Posthumous fulfillment: David sought out Jonathan's lame son Mephibosheth and gave him a permanent place at the king's table (2 Sam 9), for Jonathan thy father's sake.
1 Samuel 18:3 — "Then Jonathan and David made a covenant, because he loved him as his own soul."
1 Samuel 18:4 — "And Jonathan stripped himself of the robe that was upon him, and gave it to David, and his garments, even to his sword, and to his bow, and to his girdle."
1 Samuel 23:17 — "Fear not: for the hand of Saul my father shall not find thee; and thou shalt be king over Israel, and I shall be next unto thee."
2 Samuel 9:7 — "Fear not: for I will surely shew thee kindness for Jonathan thy father's sake."
Modern friendship vocabulary is shallow; the Jonathan-David covenant models a depth Western Christianity often does not know how to name.
Jonathan's covenant cost him a throne. He recognized that the LORD's anointing rested on David, accepted the implications, and sealed himself to the man who would inherit what should have been his. The cost was not theoretical.
David's covenant outlasted Jonathan's death. Mephibosheth, Jonathan's lame son, ate at David's table for life. The covenant stretched a generation. Modern friendship rarely thinks generationally; this one did.
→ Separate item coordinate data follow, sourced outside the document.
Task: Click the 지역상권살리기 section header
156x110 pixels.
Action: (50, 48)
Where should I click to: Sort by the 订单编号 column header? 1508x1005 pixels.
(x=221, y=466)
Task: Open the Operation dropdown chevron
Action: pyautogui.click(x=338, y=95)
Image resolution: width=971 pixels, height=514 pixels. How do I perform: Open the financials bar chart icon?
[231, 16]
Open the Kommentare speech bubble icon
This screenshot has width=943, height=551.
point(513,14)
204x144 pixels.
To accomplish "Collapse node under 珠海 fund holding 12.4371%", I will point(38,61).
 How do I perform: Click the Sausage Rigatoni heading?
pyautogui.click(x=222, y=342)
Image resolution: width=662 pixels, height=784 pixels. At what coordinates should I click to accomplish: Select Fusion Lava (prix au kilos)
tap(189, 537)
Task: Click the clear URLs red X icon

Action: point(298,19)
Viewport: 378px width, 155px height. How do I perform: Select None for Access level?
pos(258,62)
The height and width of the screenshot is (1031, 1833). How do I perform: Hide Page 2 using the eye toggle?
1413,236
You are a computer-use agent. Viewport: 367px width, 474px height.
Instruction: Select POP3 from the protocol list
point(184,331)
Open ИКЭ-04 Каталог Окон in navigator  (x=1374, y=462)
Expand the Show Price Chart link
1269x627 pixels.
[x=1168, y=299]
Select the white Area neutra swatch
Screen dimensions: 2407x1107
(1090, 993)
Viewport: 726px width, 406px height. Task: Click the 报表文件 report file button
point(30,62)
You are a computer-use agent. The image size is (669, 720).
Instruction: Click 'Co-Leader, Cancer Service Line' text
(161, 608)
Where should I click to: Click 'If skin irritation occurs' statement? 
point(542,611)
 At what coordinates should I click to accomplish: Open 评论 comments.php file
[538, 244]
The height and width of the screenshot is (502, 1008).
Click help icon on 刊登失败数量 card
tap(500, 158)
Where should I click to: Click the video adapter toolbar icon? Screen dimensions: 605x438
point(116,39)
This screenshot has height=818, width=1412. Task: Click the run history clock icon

Hebrew karat berit with aheb (love); the covenant of love.
Hebrew aheb — love; he loved him as his own soul.
Note: Jonathan and David's covenant is one of the great biblical pictures of chesed between two men, paralleled with Ruth-Naomi between two women.
"Jonathan's covenant cost him a throne."
"He shall be king over Israel, and I shall be next unto thee — sworn at the cost of inheritance."
"The covenant stretched a generation; Mephibosheth ate at David's table."